This changed in the late 19th century when European ambitions had grown significantly and technological progress made new ventures feasible. Africa was cut up in colonial empires. Something that also happened to the coastal colonies of Congo that were divided in a northern part, French Congo, and a southern part, Belgian Congo (the Portuguese colony of Angola further south also got a significant portion).

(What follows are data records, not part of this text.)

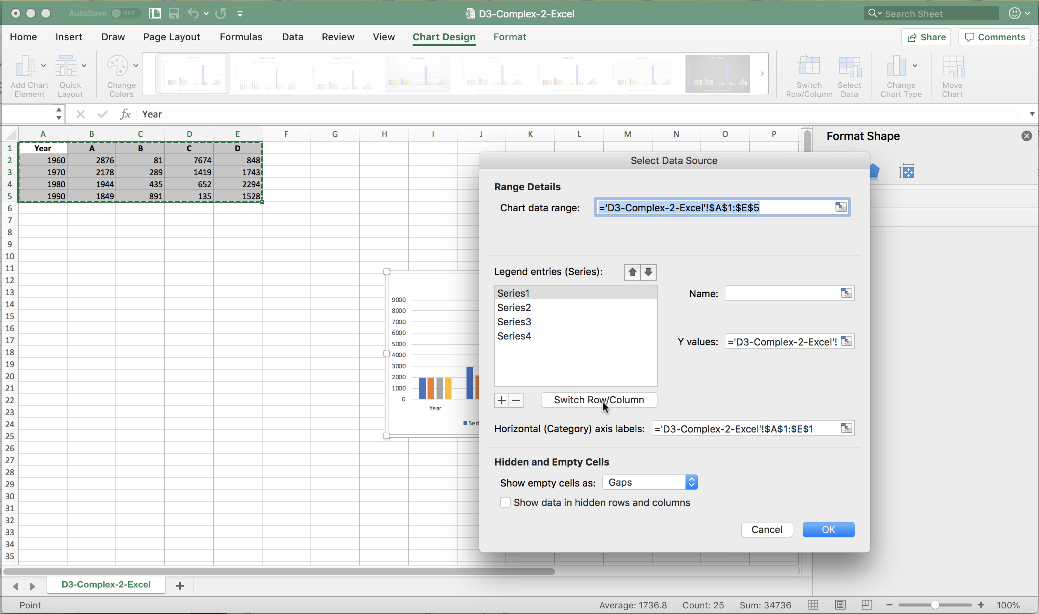
Task: Switch to the Page Layout ribbon tab
Action: tap(171, 37)
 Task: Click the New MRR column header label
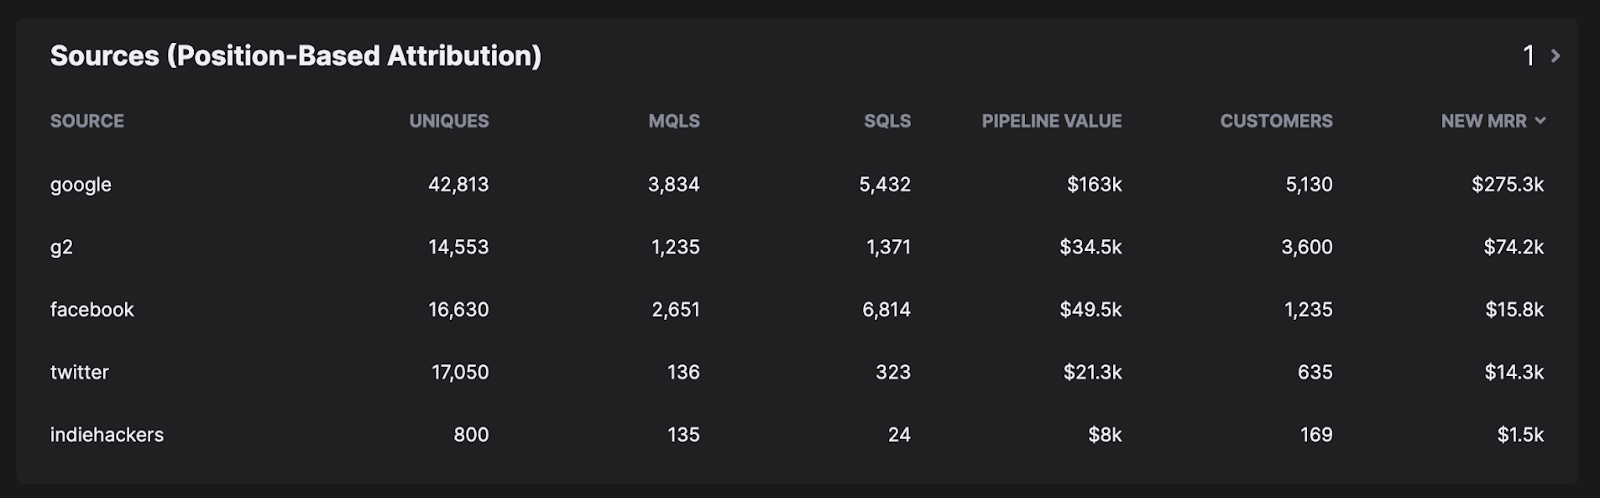[1483, 121]
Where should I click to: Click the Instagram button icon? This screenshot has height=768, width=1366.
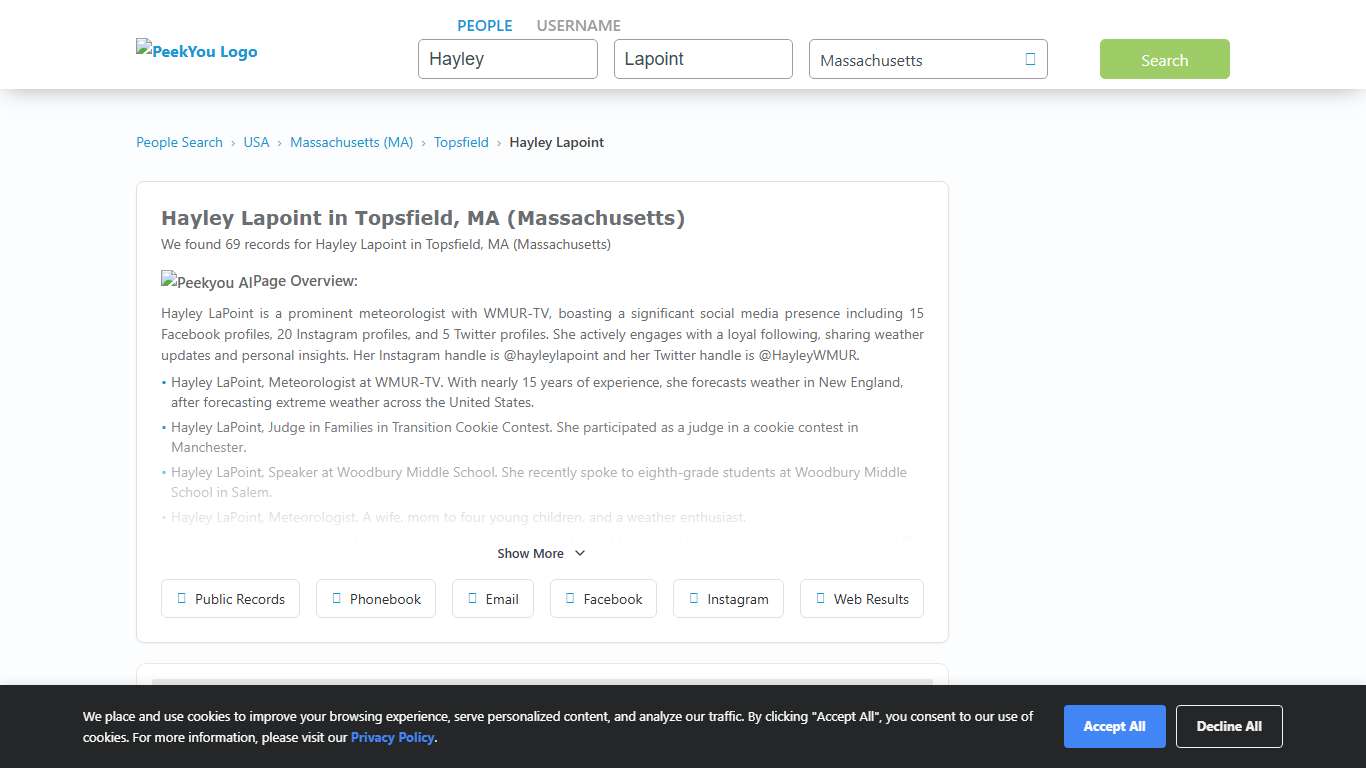(693, 598)
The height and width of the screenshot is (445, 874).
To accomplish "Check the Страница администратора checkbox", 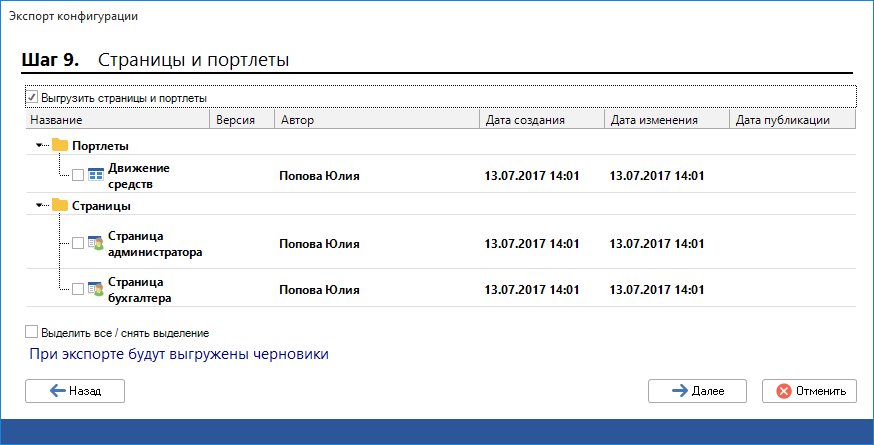I will point(78,243).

Looking from the coast France seemed to get the bigger chunk, they got the part north of the Congo River, an area which became known as French Congo. The area south of the river consequently became Belgian Congo. But in the late 19th century it was inland Africa that was of interest and the Congo River makes a long detour north as soon as it leaves the coastal plain. Probably, but not certainly, France and Belgium were aware of these geographic quirks when they partitioned the land. Anyway, the result was that Belgium ended up with the main part of central Africa.
The Congo River is the third largest river in the world and should be a major transportation artery. In the 19th century it was not. The reason for this is that the Congo River makes a steep descent on its last leg towards the ocean. Most notably at the Inga Falls where the river drops 100 meters in a matter of kilometers creating violent rapids that no boats can pass. Someday these rapids might be the site of the world's largest hydro power plant making Congo an energy powerhouse. But that day is still somewhere in the future.
Except for the rapids close to the Atlantic, the Congo River is rather tranquil and well-suited to river traffic. The two colonial powers therefore used the new technology available to them and built railroads to above the rapids where they founded cities with river ports. For this reason the capital of French Congo, Brazzaville, lies exactly opposite the capital of Belgian Congo, Kinshasa, on their respective sides of the river. Each capital city also has its own railroad down to its respective Atlantic port.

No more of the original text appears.